Write out the complete data exactly as written.
** Opening RECORDS TO PROCESS block **
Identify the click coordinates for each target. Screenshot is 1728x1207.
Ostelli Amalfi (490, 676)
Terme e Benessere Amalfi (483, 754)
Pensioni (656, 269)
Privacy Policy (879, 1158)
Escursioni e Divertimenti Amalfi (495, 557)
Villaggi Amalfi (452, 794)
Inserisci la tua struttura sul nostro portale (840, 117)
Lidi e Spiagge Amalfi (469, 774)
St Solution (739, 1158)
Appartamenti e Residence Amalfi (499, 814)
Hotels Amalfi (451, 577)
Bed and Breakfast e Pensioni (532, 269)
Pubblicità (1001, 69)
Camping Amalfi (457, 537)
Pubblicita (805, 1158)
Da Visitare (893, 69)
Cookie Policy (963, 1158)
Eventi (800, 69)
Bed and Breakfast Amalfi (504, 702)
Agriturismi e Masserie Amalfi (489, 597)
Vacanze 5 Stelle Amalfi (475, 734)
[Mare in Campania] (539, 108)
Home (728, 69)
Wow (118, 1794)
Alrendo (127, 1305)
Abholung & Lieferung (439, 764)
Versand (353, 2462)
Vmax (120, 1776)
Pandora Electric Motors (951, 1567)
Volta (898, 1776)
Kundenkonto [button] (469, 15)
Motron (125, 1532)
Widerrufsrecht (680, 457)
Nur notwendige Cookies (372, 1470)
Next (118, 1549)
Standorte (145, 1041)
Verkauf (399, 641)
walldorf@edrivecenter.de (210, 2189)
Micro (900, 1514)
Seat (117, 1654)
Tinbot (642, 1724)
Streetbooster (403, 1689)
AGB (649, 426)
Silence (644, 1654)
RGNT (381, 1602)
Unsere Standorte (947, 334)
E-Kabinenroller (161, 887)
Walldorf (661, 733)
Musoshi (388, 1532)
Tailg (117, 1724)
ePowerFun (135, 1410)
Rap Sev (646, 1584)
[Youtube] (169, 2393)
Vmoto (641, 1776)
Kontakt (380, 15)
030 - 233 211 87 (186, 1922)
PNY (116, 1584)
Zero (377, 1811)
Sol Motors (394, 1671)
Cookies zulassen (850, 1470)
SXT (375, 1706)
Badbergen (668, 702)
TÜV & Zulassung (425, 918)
** Closing RECORDS TO PROCESS block **
• **FINISHED EXERCISE**:
Identify the click coordinates for each target. Screenshot is 1728x1207.
Ostelli Amalfi (490, 676)
Terme e Benessere Amalfi (483, 754)
Pensioni (656, 269)
Privacy Policy (879, 1158)
Escursioni e Divertimenti Amalfi (495, 557)
Villaggi Amalfi (452, 794)
Inserisci la tua struttura sul nostro portale (840, 117)
Lidi e Spiagge Amalfi (469, 774)
St Solution (739, 1158)
Appartamenti e Residence Amalfi (499, 814)
Hotels Amalfi (451, 577)
Bed and Breakfast e Pensioni (532, 269)
Pubblicità (1001, 69)
Camping Amalfi (457, 537)
Pubblicita (805, 1158)
Da Visitare (893, 69)
Cookie Policy (963, 1158)
Eventi (800, 69)
Bed and Breakfast Amalfi (504, 702)
Agriturismi e Masserie Amalfi (489, 597)
Vacanze 5 Stelle Amalfi (475, 734)
[Mare in Campania] (539, 108)
Home (728, 69)
Wow (118, 1794)
Alrendo (127, 1305)
Abholung & Lieferung (439, 764)
Versand (353, 2462)
Vmax (120, 1776)
Pandora Electric Motors (951, 1567)
Volta (898, 1776)
Kundenkonto [button] (469, 15)
Motron (125, 1532)
Widerrufsrecht (680, 457)
Nur notwendige Cookies (372, 1470)
Next (118, 1549)
Standorte (145, 1041)
Verkauf (399, 641)
walldorf@edrivecenter.de (210, 2189)
Micro (900, 1514)
Seat (117, 1654)
Tinbot (642, 1724)
Streetbooster (403, 1689)
AGB (649, 426)
Silence (644, 1654)
RGNT (381, 1602)
Unsere Standorte (947, 334)
E-Kabinenroller (161, 887)
Walldorf (661, 733)
Musoshi (388, 1532)
Tailg (117, 1724)
ePowerFun (135, 1410)
Rap Sev (646, 1584)
[Youtube] (169, 2393)
Vmoto (641, 1776)
Kontakt (380, 15)
030 - 233 211 87 (186, 1922)
PNY (116, 1584)
Zero (377, 1811)
Sol Motors (394, 1671)
Cookies zulassen (850, 1470)
SXT (375, 1706)
Badbergen (668, 702)
TÜV & Zulassung (425, 918)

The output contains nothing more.